If you thought huge executive bonuses where just a financial sector issue, guess again. AIG and other financial institutions are making headlines while paying out lavish sums while receiving bailout money. Equally as puzzling is how media executives are being rewarded when their only answer to industry problems are staff reductions.

Photo District News has compiled a list of some of the major players in this game of executive rewards. Years ago the typical CEO of a company made 40 times what a worker did, now it’s not uncommon for that figure to be 500 times a workers salary.

This isn’t something new in the play books of media companies. Even when profit margins were very healthy companies would site the increasing cost of health care and ask their employees to pay more, all the while ratcheting up salaries and bonuses for top executives.

Recently The Plain Dealer was one of ten newspapers on a list of those who would close or go to online only. The paper responded in print immediately and pointed out that the story had no basis and was written by a blogger and picked up on Time.com.

All eyes were on the newspaper again when Advance Publications instituted furloughs and salary reductions on the heels of the company closing one newspaper in Michigan and reducing the print cycle at three others. Plain Dealer editor Susan Golberg talked about the newspaper’s future in an interview with WKYC-TV anchors Carole Sullivan and Eric Mansfield recently.
There is a tone in many of the stories written about newspapers that people don’t want a print edition with the amount of free news available online. Yes the online audience is growing, but for the most part print circulation isn’t tanking. It’s a revenue problem and Golberg points that out in her opening remarks.

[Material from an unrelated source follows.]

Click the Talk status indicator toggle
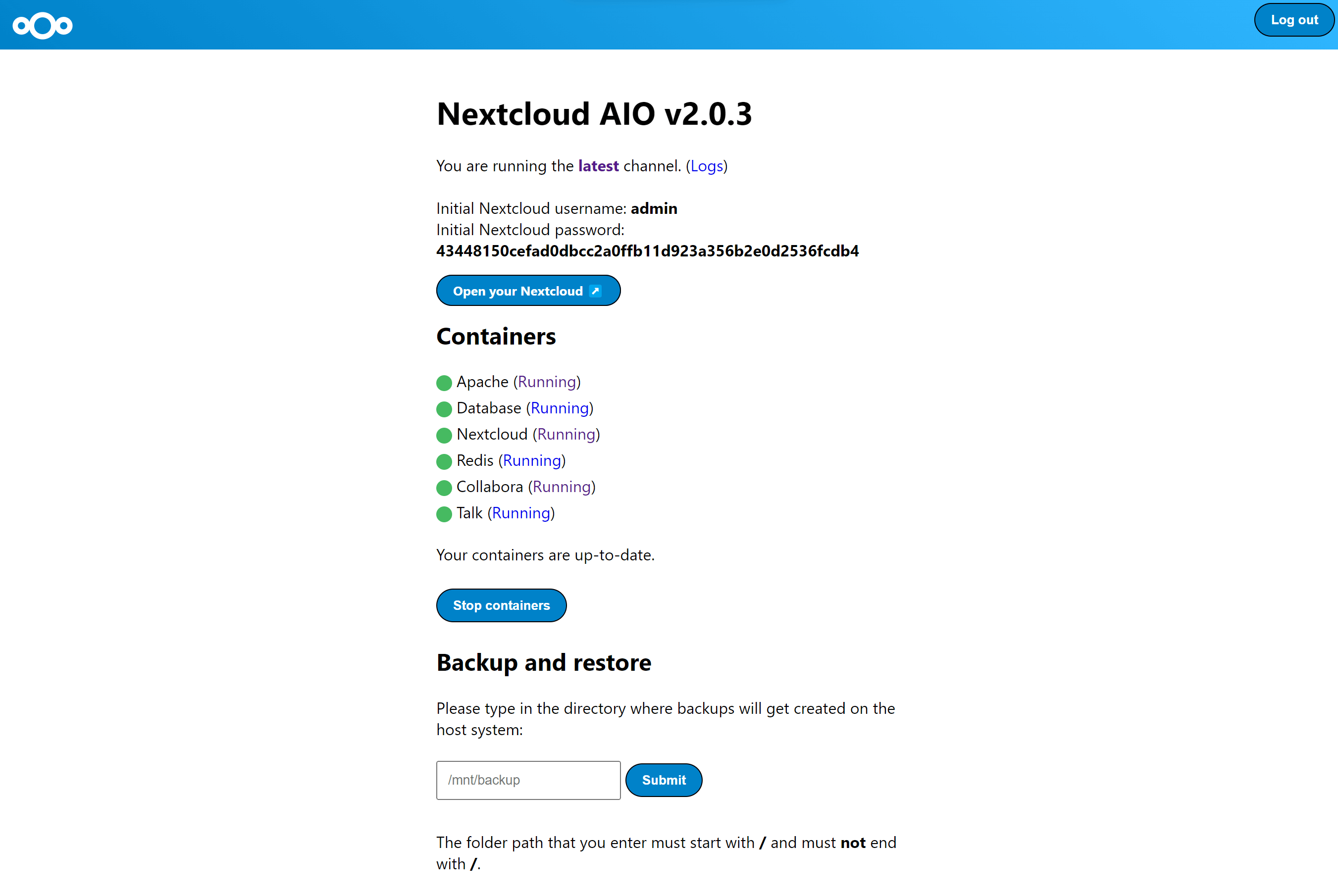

Something has to give. For the life of me if I can’t figure out how a group of newspapers in Ohio can enter into a content sharing agreement, yet they can’t come up with a plan to create some sort of model to charge for online content. If they don’t want to spend money to make their print products better so they will be more attractive to readers and advertisers alike, they need to find another revenue source.

Further staff cuts aren’t the answer. Investigative stories like those discussed in Golberg’s interview will be no more, and we will be left with citizen journalists and bloggers that Golberg takes on in her opening comments as having no credibility.